9 クグツの街

「そらそら!! 踊りなっ!!」

 手にした銃型霊性事物をフルバースト仕様にし、一気にエネルギー弾をばらまくと、蔓と葉っぱでできた獣の群れがあっさり爆散した。土煙と粉みじんになった植物の破片が飛び散る。

 

「散れ」

 胸に下げたコンパスに手を当ててスチームパンク魔人となった空凪が命じると、鉄骨で形成された恐竜数体が、まるで巨人の手に潰されたかのようにぐしゃりとひしゃげ、圧潰した。

 

「さて、あんたはこっち。私が相手だよ」

 蒼い魔人に姿を変えたチカゲが相対しているのは、建設重機とダンプカー、乗用車を組み合わせたかのような、鋼の巨人だった。何なら、子供向けヒーロー番組にありそうな合体式巨大ロボットの少々小さめ、と言って良いかも知れない。
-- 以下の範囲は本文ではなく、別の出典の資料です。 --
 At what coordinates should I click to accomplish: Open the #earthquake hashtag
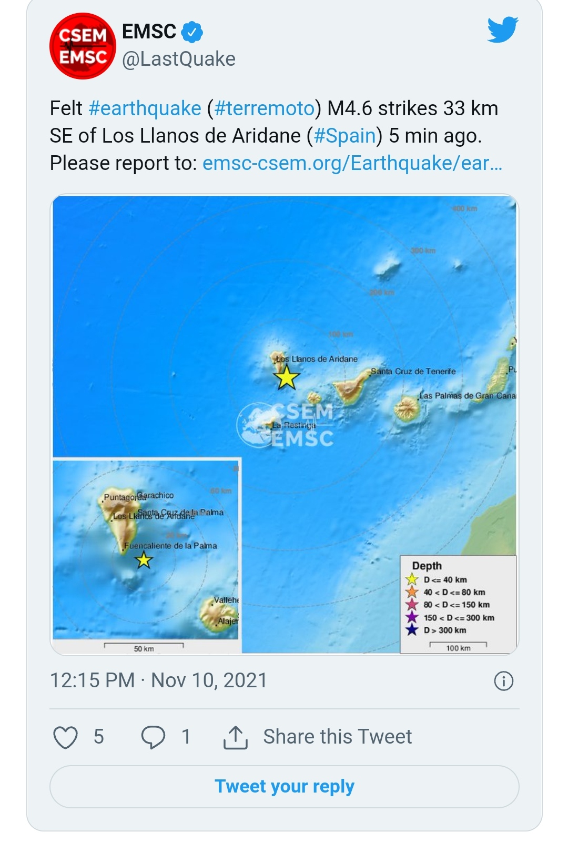click(145, 108)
 それでも、高速道路の片側三車線分を占有して、チカゲたちの前に立ちはだかっている。包囲してくれた葉っぱの獣と鉄骨恐竜を排除しても、こいつはなまなかではない。

 

 車巨人が、頭に当たる部分にあるショベルカーのショベルを出鱈目に見える動きで振り回した。

 

「くっ!!」

 空凪は、一瞬空間を薙ぎ払った見えざる巨腕を、自分の霊性事物で力の方向性を逸らして避けた。

 百合子は背後にとんぼを切ってとんでもない距離を跳んで避け、着地と同時に霊性事物の弾丸を放った。車巨人の胴を構成していたダンプカーの荷台が大きくひしゃげる。そもそも、普通のやり方では傷もつかないほど頑丈になっていた鉄の塊だというのに。
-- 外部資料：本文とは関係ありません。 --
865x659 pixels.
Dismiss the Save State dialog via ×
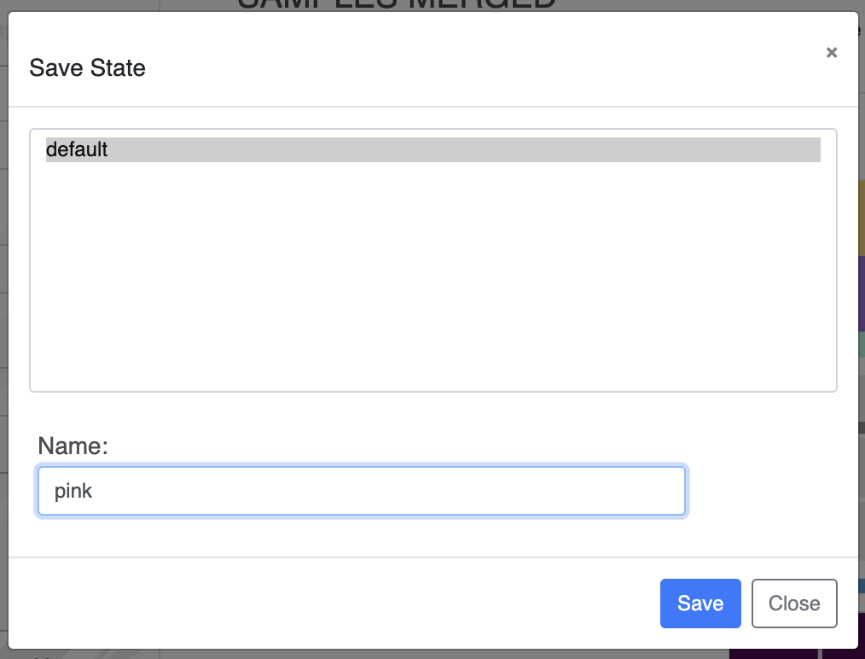832,53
 チカゲはといえば、相も変わらず涼しい顔をしている。確実に見えざる腕の薙ぎ払いに巻き込まれたというのに、避けるでもなく無効化したようだ。そういえば、周囲のアスファルトは陥没してガタガタだというのに、チカゲの周りだけ損傷が少なく見える。

 

 奇怪な音と共に、車巨人は乗用車で構成されたその腕を振るった。

 周囲の空間から、渦状の炎の塊が飛び出して、周り中を薙ぎ払いながら共鳴者三人に押し寄せた。

 

 炎の方向を変え、放った車巨人に跳ね返して避ける空凪。

 特大エネルギー弾を放ち、衝撃波で炎を散らす百合子。

 そしてチカゲは――そこにいなかった。

 

 一瞬で車巨人の足元に移動したチカゲは、動きがかすむくらいの速度で石刀を振るった。

 無数の輝線に沿って炎が散らされ、周囲のアスファルトや分離帯を焦がす。どろりとアスファルトが溶けた。

 

 同時に、車巨人のいい加減ぐにゃぐにゃに歪んだ巨躯に、蒼い輝線が無数に奔る。

 刹那。

 無数の鉄の塊となって、切り刻まれた車巨人が分解する。

 人間の胴体ぐらいもあるあれこれの部品がばらばらと雨のように降った。

 炎でとろけたアスファルトに鉄塊がめりこみ、すぐにウィンナーコーヒーの泡に沈んだチョコレートのように傾き、消えて行く。

 そこには、もう、車巨人の影もなかった。

 

 

「ああいうの、クグツって言うんだね」

 チカゲが、人気のない道で呟いた。

 いつもは宅急便の車や社用車、そして通行人も切れ目のないにぎやかな東京郊外の街には、まるで人間が逃げ出したかのように人影がない。

 

 いや。

 人間の気配はする。

 

 あちこちの窓から、閉め切った扉の奥から、誰かが息をひそめている気配。

 人間はいるが、建造物――主に自宅や、安全な宿泊施設――に閉じこもっている。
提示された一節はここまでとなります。